I watched the dark black strands of his mingle with the white strands of mine. Darkness and light.
Just like us.
Different. Too different. Day and night were never together. Not for long, just that breath of the evening, but it was always clear that the two could never coexist at the same time.
Like us.
Every time we were together, something would happen to highlight all the issues we faced. Something would happen to keep us apart.
It saddened me, because I was pretty certain that at one point, we were just a guy and a girl who were in love.
I knew I was.
I turned to face him, turning into his embrace, and he moved to my lips. Kissing me.
I sunk into the kiss, wanting it so badly my body ached for it. Ached for him.
But we needed to talk.
I pulled back, stepping back out of his arms so I could look at him.
“I’m sorry. It’s… I can’t control myself when I’m with you.” He sighed and ran a hand through his hair.
If I wasn’t mistaken, he looked nervous too.
“Me too.”
He held my gaze, making me melt even more.
“I was going to stay… I mean… years ago. I thought of staying and not going to Europe. It was why I waited so long to tell you. It was stupid to do that… to wait. Maybe if I’d told you what was going on, we wouldn’t have argued so badly, and everything else that happened would never have happened.Maybe.”
It was amaybe, because in my head me leaving had opened the door for him to be with Marissa. Perhaps before I was just standing in the way. They’d suited each other. Same temperament, same wild streak. She would have loved to be married to the mafia boss. She would have loved the whole dark underworld life. The money, the power. Everything.
Me? I didn’t know about it. I didn’t care about those things.
I just cared about him.
“It wasn’t for you to do anything.” Claudius shook his head. “What happened was my fault. All mine. I knew you were working toward a big goal, Europe was a big chance for you to do more, be more. But the idiot that I was never saw that. I was selfish, very selfish. Like I am with everything else. I got a chance to fix things, and I never took it.”
“Did you want to? Did you want to fix things with me?” My voice quivered.
“Of course.”
“Why didn’t you? I was stupid. I waited that day thinking you’d come and at least say goodbye to me. Pa had to drag me away. Then I waited at the airport, but you never came.” That sarcastic laugh escaped my lips again. “I don’t think I ever cried so much. I hate crying in public. There I was at the airport, bawling my eyes out with my parents trying to console me. And strangers.”

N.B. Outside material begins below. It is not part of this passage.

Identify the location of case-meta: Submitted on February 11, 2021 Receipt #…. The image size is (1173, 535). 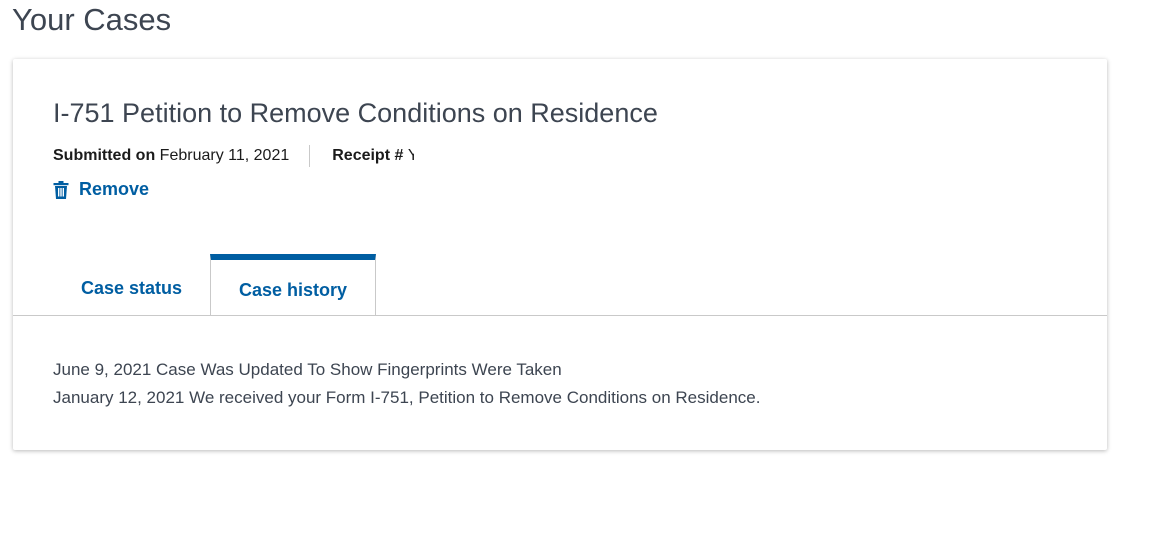
(234, 156).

He blinked and looked me over. “A woman. A woman probably around late sixties with a blue handbag. Silver-streaked hair. I thought she looked like a Sunday school teacher. She handed you a packet of Kleenex and a little chocolate bar. I was too far away to hear what she was saying, but I figured it had to be that thing where having something sweet helped to reduce shock.”
My heart… froze, and that chill expanded to my core, making me feel like my lungs were about to collapse in on themselves.
The chill tightened my chest, constricting my breathing. I barely registered that my hands had moved up to my mouth.
What was he saying to me?
He was there?
“You… went? You were there?” My eyes welled up with tears.
He nodded slowly, and there it was again. The feeling that I’d missed a chunk of something. Like someone had erased my mind of things I should know and didn’t.